このように、何か新しいことを始めると、それに付随して新たな課題が浮上してくることがある。
例えば、テレワークを導入すると、社員同士が直接顔を合わせないので、会社の一体感が薄れてしまう事や、
経営層からは社員に任せるのが心配という声も聞こえる。また、面接においては今やウェブ面接を
実施している企業がほとんどだ。ウェブ面接だと、プレッシャーがあまりかからない状況で応募者が話せるので、
営業としての適性を見抜きにくい等の課題が生じる。そのほか今隆盛を極めるDXなどにおいても
同じことが言えるだろう。前に進むために必要だが、一方で新たな弊害や逆行したマイナスポイントが露呈する。
痛しかゆしのジレンマというやつだ。
とはいえ、新しい取り組みをしなければ事業継続はままならない。ここで大事なことは、
何かを変えたり取り入れたりする際は、結果を急ぐのではなく、その「プロセス」にこそ重きを置くことだと思う。

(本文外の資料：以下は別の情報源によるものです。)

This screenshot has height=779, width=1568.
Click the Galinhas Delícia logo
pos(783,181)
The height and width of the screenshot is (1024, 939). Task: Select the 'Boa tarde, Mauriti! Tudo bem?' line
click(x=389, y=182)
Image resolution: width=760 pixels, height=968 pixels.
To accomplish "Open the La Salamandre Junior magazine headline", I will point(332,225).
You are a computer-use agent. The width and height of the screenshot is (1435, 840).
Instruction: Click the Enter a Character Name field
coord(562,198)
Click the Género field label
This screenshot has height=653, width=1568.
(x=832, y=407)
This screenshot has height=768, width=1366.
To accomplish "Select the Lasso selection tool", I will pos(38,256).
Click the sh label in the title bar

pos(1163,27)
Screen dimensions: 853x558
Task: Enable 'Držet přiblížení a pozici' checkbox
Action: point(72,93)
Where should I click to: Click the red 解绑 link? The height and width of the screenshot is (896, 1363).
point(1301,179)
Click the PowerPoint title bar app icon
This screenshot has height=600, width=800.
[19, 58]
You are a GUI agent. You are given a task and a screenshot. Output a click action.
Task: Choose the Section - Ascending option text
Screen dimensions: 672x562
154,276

変化には痛みとイレギュラーがつきものと割り切り、そのプロセスを全社で共有する事で、
初めて本質的な組織改革を起す事が出来るのではないだろうか。
採用に目を向けても同様のことが言える。上記DXもそうだが、老舗大手でもさらに成長している会社、
転職市場で人気のある会社は、まず例外なく新しい取り組みにチャレンジしている。
実際、その様な会社の採用ポジションには、新規事業立ち上げが多かったり、新規取り組みで
成功体験を持つ人が強く求められている。その際、「私は新規取り組みを数々成功させてきました」と言えば
採用されるのかといえば、答えはもちろんノーだ。その人が何を考え、どのように新規取り組みに関わり、
何に苦労して、どう乗り越えたのかを聞かないと、採用する側は判断できない。うがった見方をすると、
その人はプロジェクトに端役で参加しただけかもしれないし、たまたま取り組みがうまくいっただけかもしれない。
感覚的にモノを言っても相手には何も伝わらない。
やはり、大事なのはプロセスだ。
そのプロセスに存在する価値の伝え方は、場数とノウハウがものを言う。決して派手さはなくとも、
自らの頭で考え、試行錯誤しそれを実現させようと努力を重ねてきた人のプロセスには、
それにふさわしい奥行きと厚みを必ず見出せる。転職という新しいアクションにおいて、
組織から後ろ髪をひかれる思いや上司への感謝など様々な思いが巡ることだろう。
しかし、そもそも転職というのもキャリアの構築、人生の一つのプロセスである。
これまでの積み上げてきた自分の過去~現在としっかり向き合い、
ぜひとも本質的に幸せになる転職を目指していただきたいと切に願う。